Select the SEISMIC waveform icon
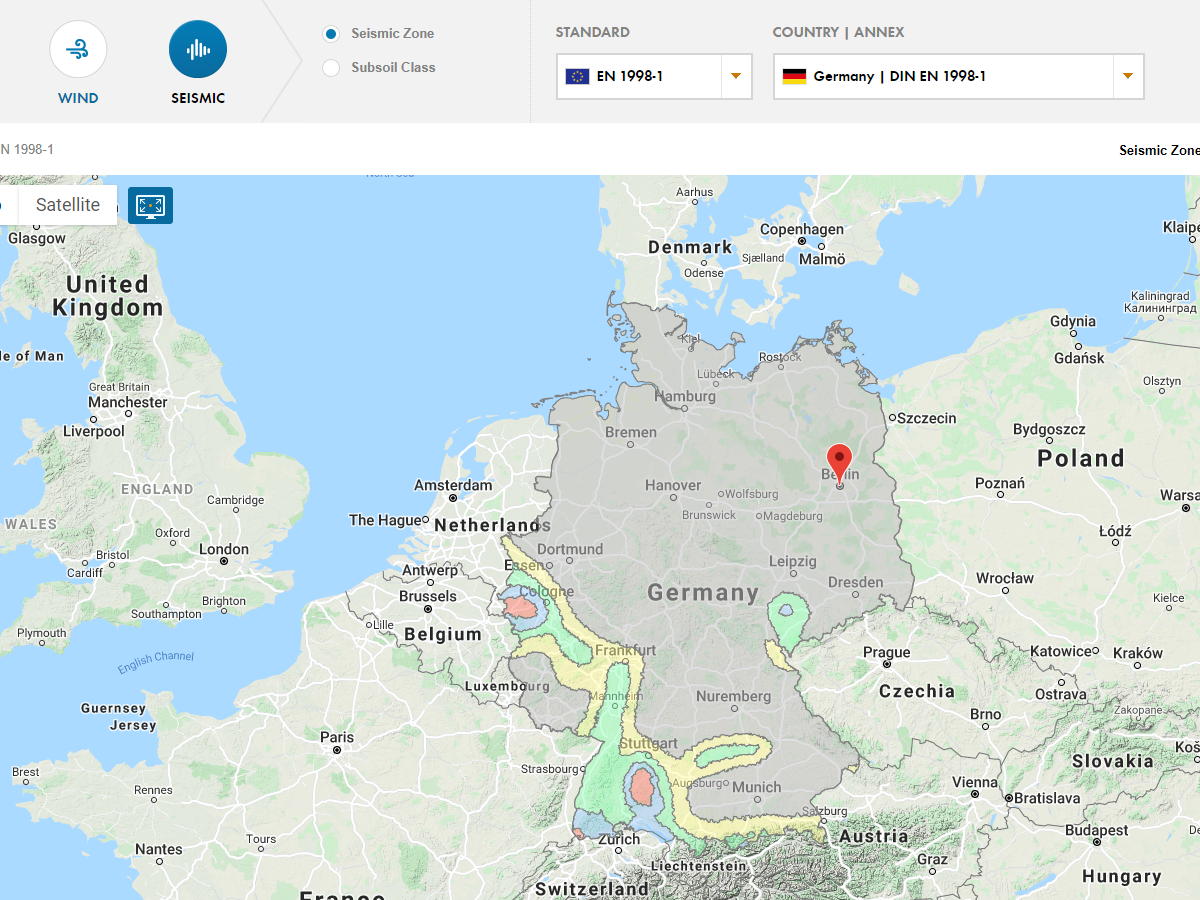197,48
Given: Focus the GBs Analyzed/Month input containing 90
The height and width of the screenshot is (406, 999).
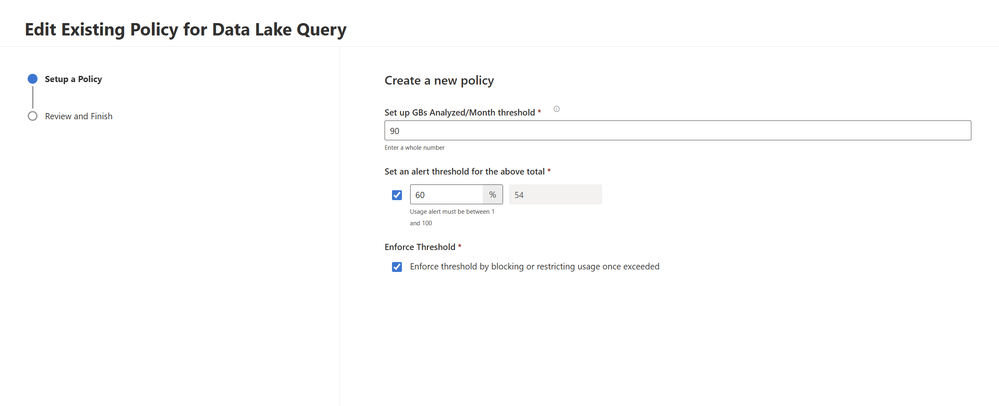Looking at the screenshot, I should tap(677, 131).
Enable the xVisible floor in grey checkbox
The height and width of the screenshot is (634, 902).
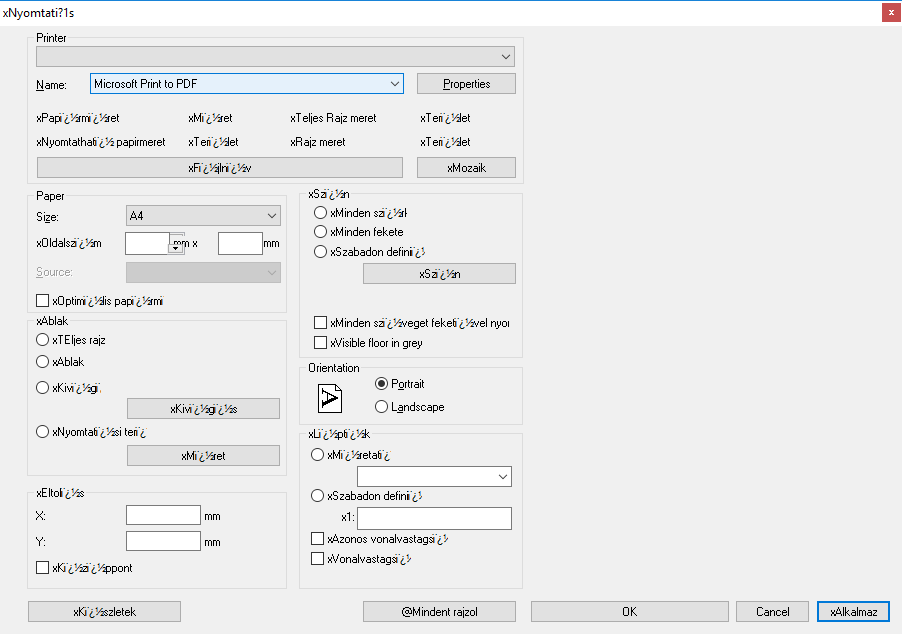pyautogui.click(x=320, y=343)
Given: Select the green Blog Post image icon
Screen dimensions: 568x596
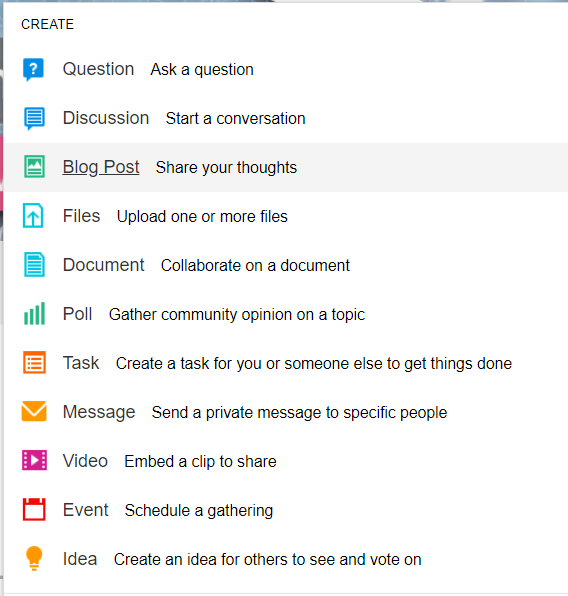Looking at the screenshot, I should (x=34, y=166).
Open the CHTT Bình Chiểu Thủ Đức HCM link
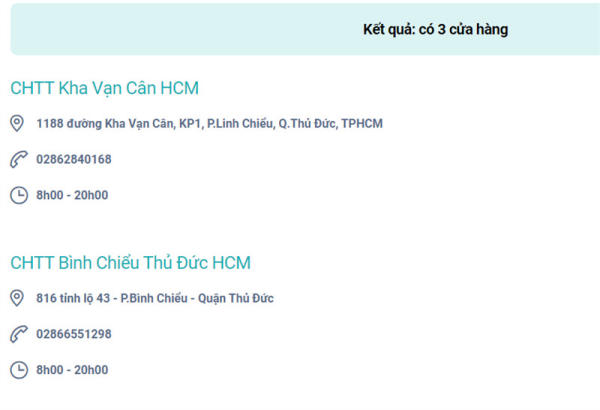600x410 pixels. (x=130, y=263)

#### Goal
List every line of the entries above that contains the string "width". The match is case-sensitive.

#### Correct answer
The height and width of the screenshot is (406, 999).
The height and width of the screenshot is (634, 902).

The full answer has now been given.